2.11 “Disability” means that the Participant qualifies to receive long-term disability payments under the Company’s long-term disability insurance program, as it may be amended from time to time. Notwithstanding anything herein or in any Award Agreement to the contrary, if a Disability constitutes a payment event with respect to any Award that is subject to United States income tax and which provides for a deferral of compensation that is subject to Section 409A of the Code, the Participant shall only experience a Disability hereunder for purposes of the payment of such Award if the Participant is “disabled” within the meaning of Treasury Regulation Section 1.409A-3(i)(4).

2.12 “Effective Date” shall have the meaning set forth in Section 13.1 hereof.

2.13 “Eligible Individual” means any person who is an Employee, a Consultant or an Independent Director, as determined by the Committee.

2.14 “Employee” means any officer or other employee (as defined in accordance with Section 3401(c) of the Code) of the Company or any Subsidiary.
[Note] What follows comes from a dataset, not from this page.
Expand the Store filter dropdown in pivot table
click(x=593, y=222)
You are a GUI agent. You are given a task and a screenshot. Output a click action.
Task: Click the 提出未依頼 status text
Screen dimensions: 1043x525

2.15 “Equity Restructuring” shall mean a nonreciprocal transaction between the Company and its shareholders, such as a Share dividend, Share split, spin-off, rights offering or recapitalization through a large, nonrecurring cash dividend, that affects the number or kind of Shares (or other securities of the Company) or the Share price of Common Stock (or other securities) and causes a change in the per Share value of the Common Stock underlying outstanding Awards.

2.16 “Exchange Act” means the Securities Exchange Act of 1934, as amended.